• Records from a collection:
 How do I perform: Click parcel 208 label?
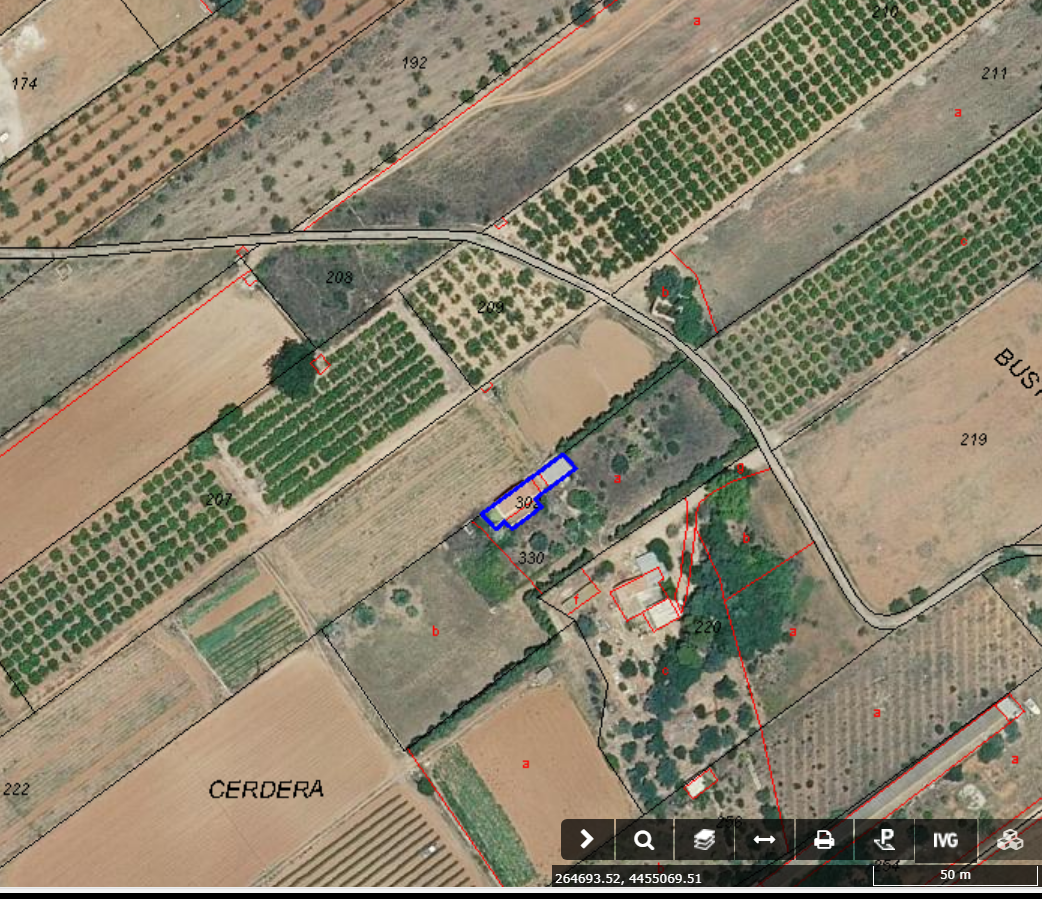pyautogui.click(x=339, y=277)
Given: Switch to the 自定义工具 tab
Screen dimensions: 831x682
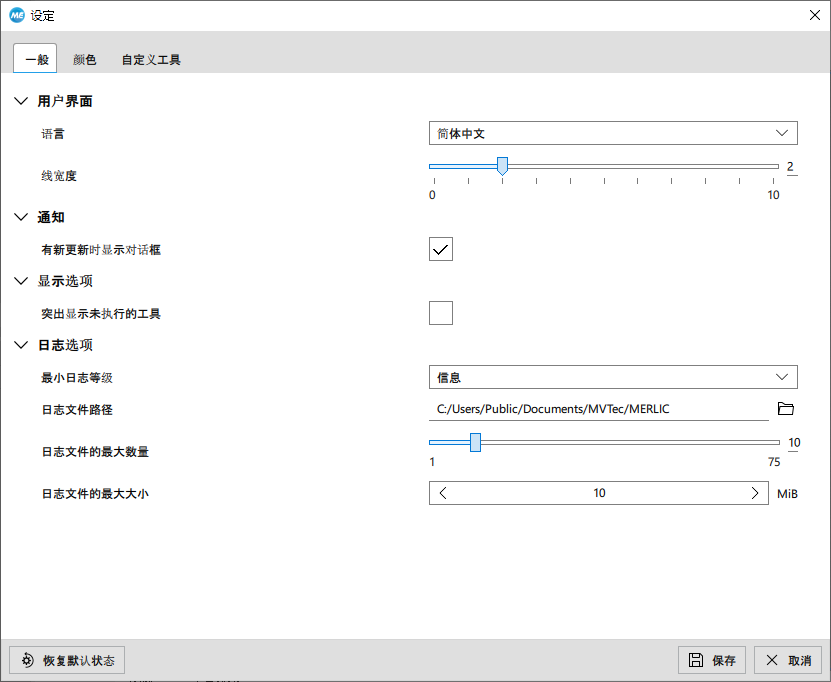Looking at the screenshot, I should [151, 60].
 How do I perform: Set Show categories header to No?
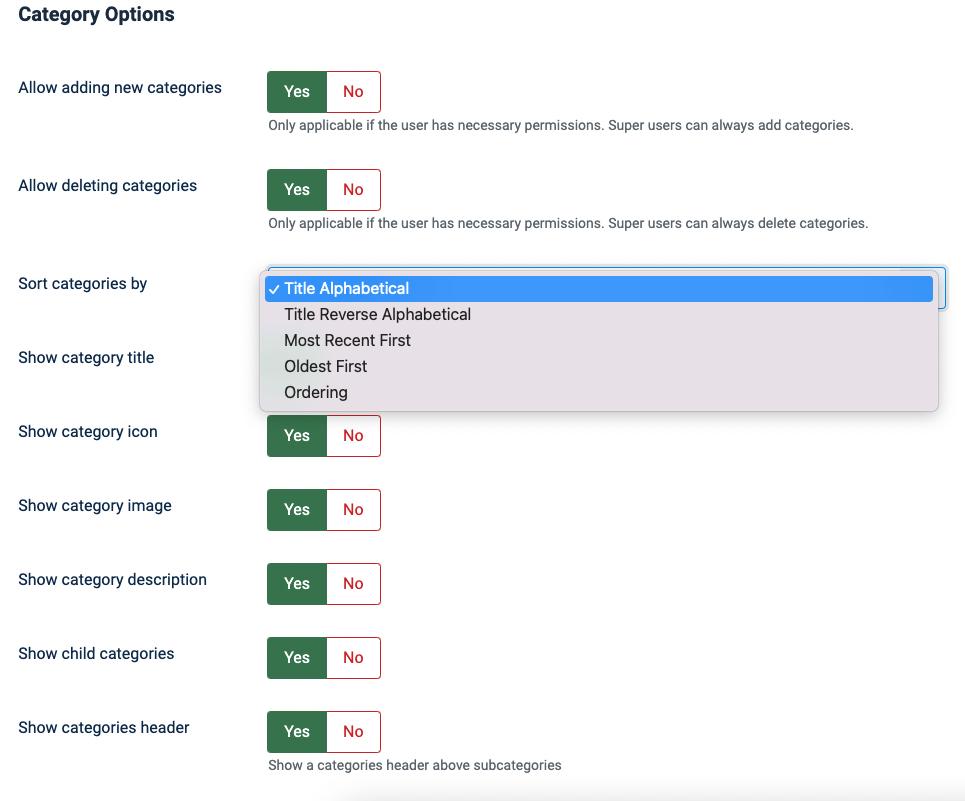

• What this task involves:
The records above are to be retyped exactly, with every picture left out.

• Answer section:
 How do I perform: Click parcel 208 label?
pyautogui.click(x=339, y=277)
Given: Switch to the 自定义工具 tab
Screen dimensions: 831x682
Looking at the screenshot, I should [151, 60].
 How do I perform: Set Show categories header to No?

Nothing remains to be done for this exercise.